Metro…In Dino’s assembly of actors exhaust all their charm at the end of this messy musing on metropolitan monotony, observes Sukanya Verma.
When Anurag Basu made Life In A…Metro in 2007, Bollywood anthologies were still a novelty for moviegoers.
Add to that, its musical roots by Pritam’s sutradhar in rock band mode lend the storytelling a refreshing momentum.
By the time he created Ludo in late 2020, his maverick multi-narrative crime drama was another stylish addition in the genre that hit the overkill mark during the pandemic.
Circa 2025, audiences have grown increasingly picky with a poor attention span flitting more towards streaming than screen.
Metro…In Dino, Basu’s soul sequel to its mid-2000s predecessor, is a reflection of this fuzzy mind chronicling a dozen or so protagonists caught in a clutter of chaos and conflict.

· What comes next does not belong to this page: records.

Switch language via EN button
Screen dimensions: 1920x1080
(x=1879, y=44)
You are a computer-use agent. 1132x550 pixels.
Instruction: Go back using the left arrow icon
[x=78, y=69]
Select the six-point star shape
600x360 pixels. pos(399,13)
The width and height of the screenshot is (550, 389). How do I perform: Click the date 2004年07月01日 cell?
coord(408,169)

Slice-of-life, coming-of-age, rom-com, couples therapy, love triangle, teenage woes, mid-life crisis, Metro…In Dino‘s mish-mash of themes across Mumbai, Delhi, Kolkata, Bengaluru and Pune is a hurricane in need of calmer hands. Instead, Basu’s trademark whimsy revels in sending his characters round and round in circles until they’ve spun long enough and collapsed in a tizzy.
More rueful than romantic than in its outlook, its humour stems from the eternal realisation of illusion versus reality as married couples and singles grapple with disappointments and dreams.

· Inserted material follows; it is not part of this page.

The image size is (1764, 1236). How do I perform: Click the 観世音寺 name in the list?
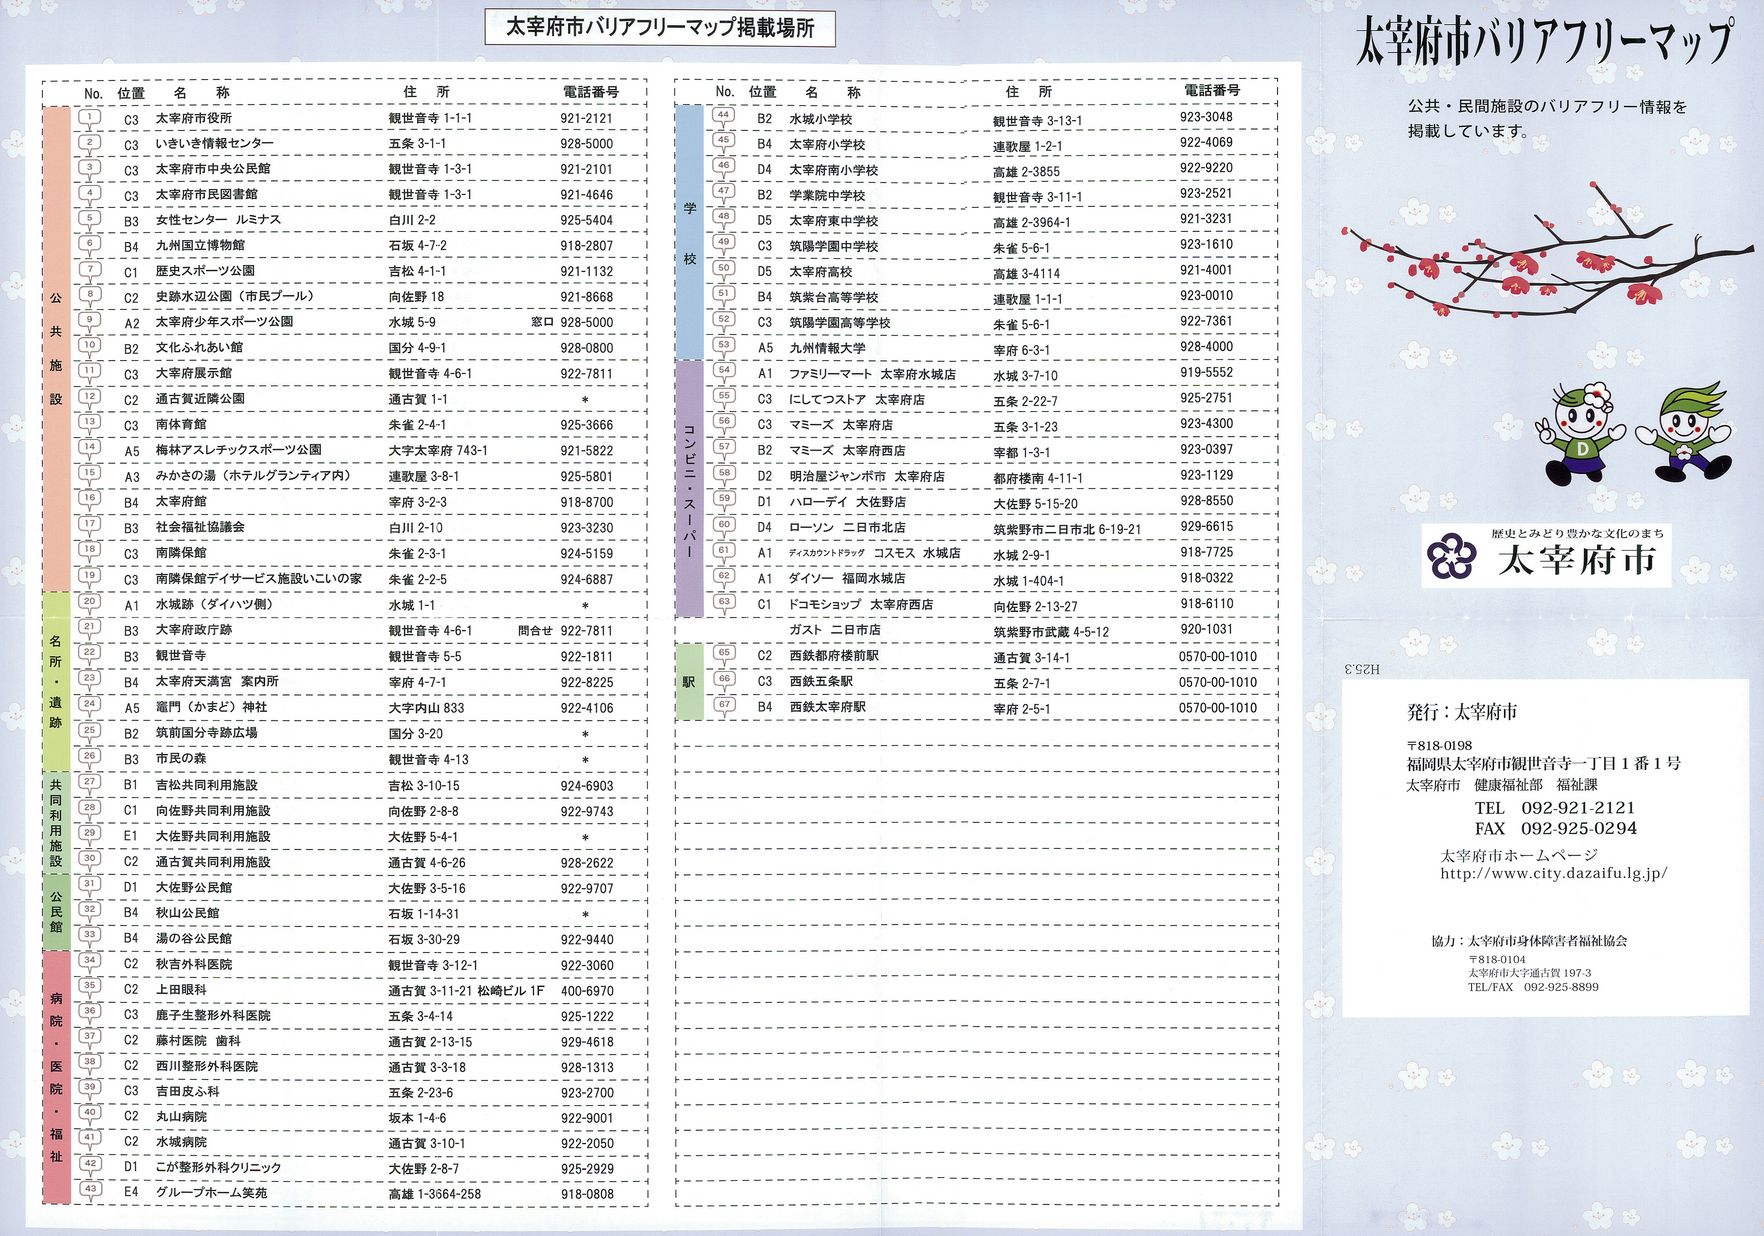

In little less than three hours, Metro…In Dino crams in infidelity, abortion, career choices, sexual orientation, second marriages, office harassment and toxic masculinity in ways that feel more superficial than sympathetic.
There’s an awfully predictable pattern in every single character’s emotional growth every time one snips off her hair as a mark of liberation or screams her lungs out and seeks closure. The problems remain the same and so does Basu’s treatment. For a long time, the movie meanders only to perk up occasionally every time Pankaj Tripathi shows up on a dating app.

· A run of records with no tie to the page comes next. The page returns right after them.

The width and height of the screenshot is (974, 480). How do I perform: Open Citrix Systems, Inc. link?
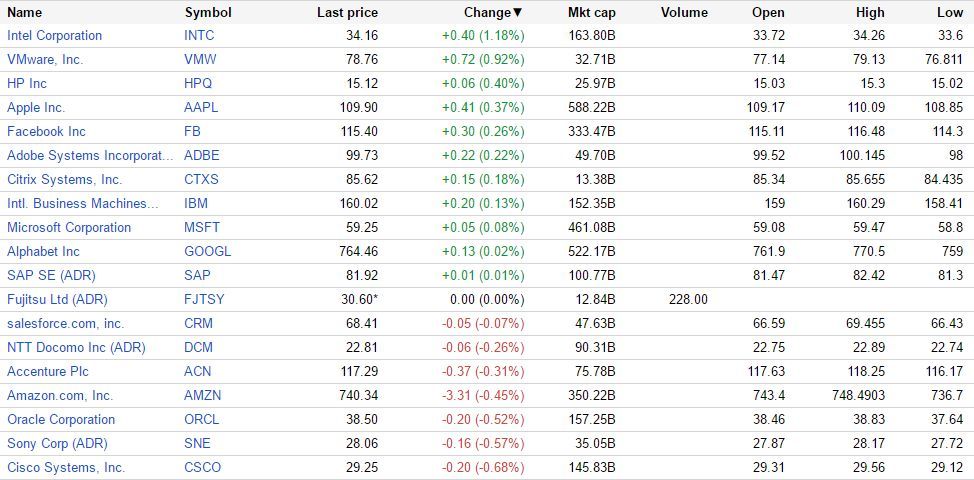(64, 179)
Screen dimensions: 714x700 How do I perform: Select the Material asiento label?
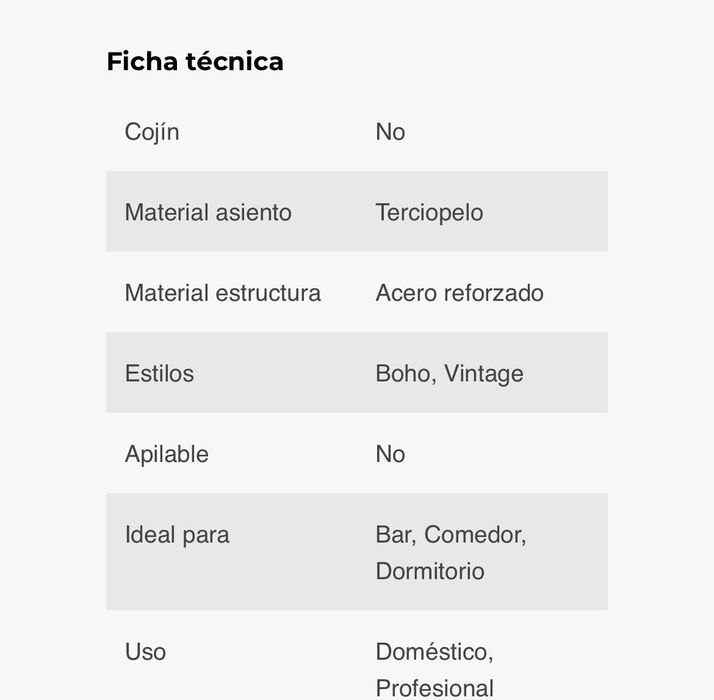coord(208,212)
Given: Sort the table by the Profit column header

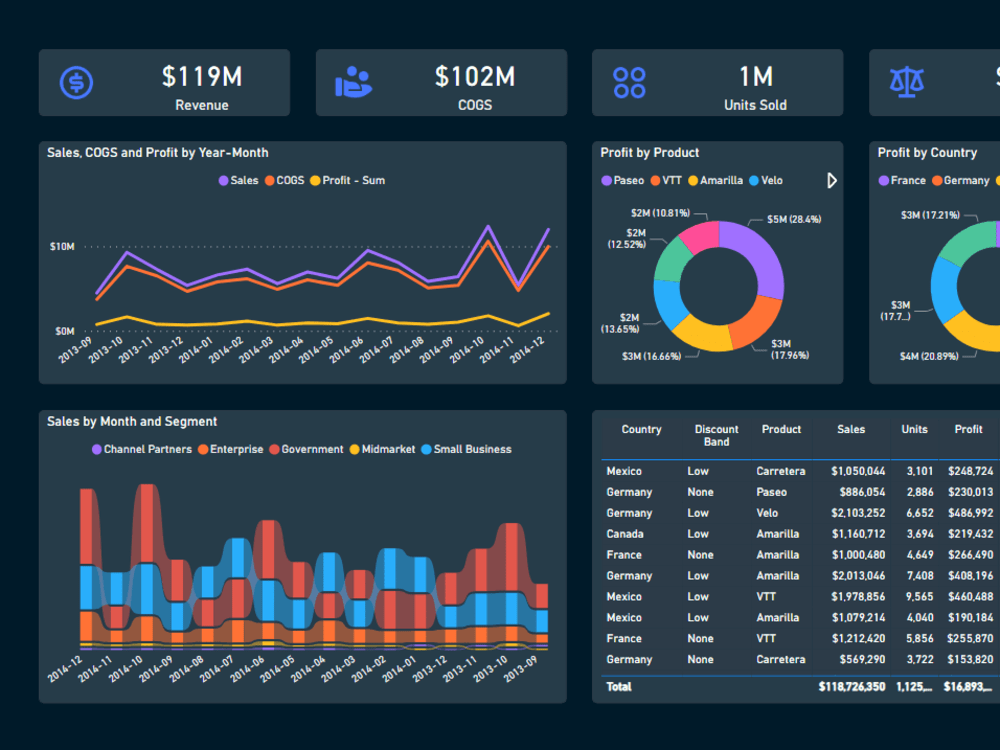Looking at the screenshot, I should click(967, 429).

Pritam and Co resume their melodious narrator duties introducing its assorted bunch across a musical of rhymes emanating the air and amusement of jingles-meet-Jagga Jasoos.
Most of the inhabitants of Basu’s Metro-verse are related by blood or bump into each other in his oddball idea of meet-cute.
Of these Sara Ki Shayari is probably the reason the filmmaker roped in Sara Ali Khan — otherwise overshadowed by her look-at-my-look in a jarring wig, nose ring and glasses with traces of Love Aaj Kal‘s hokey hangover as she alternates between corporate chic, clumsy and clueless.
It’s good to see Konkona Sen Sharma back on the Metro bandwagon as the delightfully bungling love fool Pankaj Tripathi’s miffed missus charting the course of their dull marriage.
Providing the fuel for Sara’s romantic confusion, Aditya Roy Kapoor sticks to his cool Casanova vibe like he does in every other movie.
Meanwhile, Ali Fazal and Fatima Sana Shaikh portray a young marriage crumbling under life goals colliding with social ambitions. Their arc is far more complicated than the details Basu wants to delve into. Yet, the duo’s throbbing intensity renders it deeply heartfelt.
Anupam Kher, Neena Gupta, Saswata Chatterjee are relegated to whiny oldies with problems that look as dragged out as Metro…In Dino‘ length.
Secondary characters, including a cameo from Basu and fellow film-maker Imtiaz Ali, are hastily squeezed into its sometimes hectic, sometimes hurried pace.
Its assembly of actors infuse a sense of genuineness but exhaust all their charm at the end of this messy musing on metropolitan monotony.
Pritam’s songs are tuneful but far from groundbreaking.
The writing is sharp but not razor.
Confusing Siri for a sex expert is neither wise nor witty.
Ditto for the unadventurous third act, wherein just as Metro…In Dino appears to get audacious only to completely lose steam.
For all its repent now regret later reckless talk on risk-taking, Metro…In Dino‘s ultimately safe acceptance of life resists every opportunity to step outside the norm.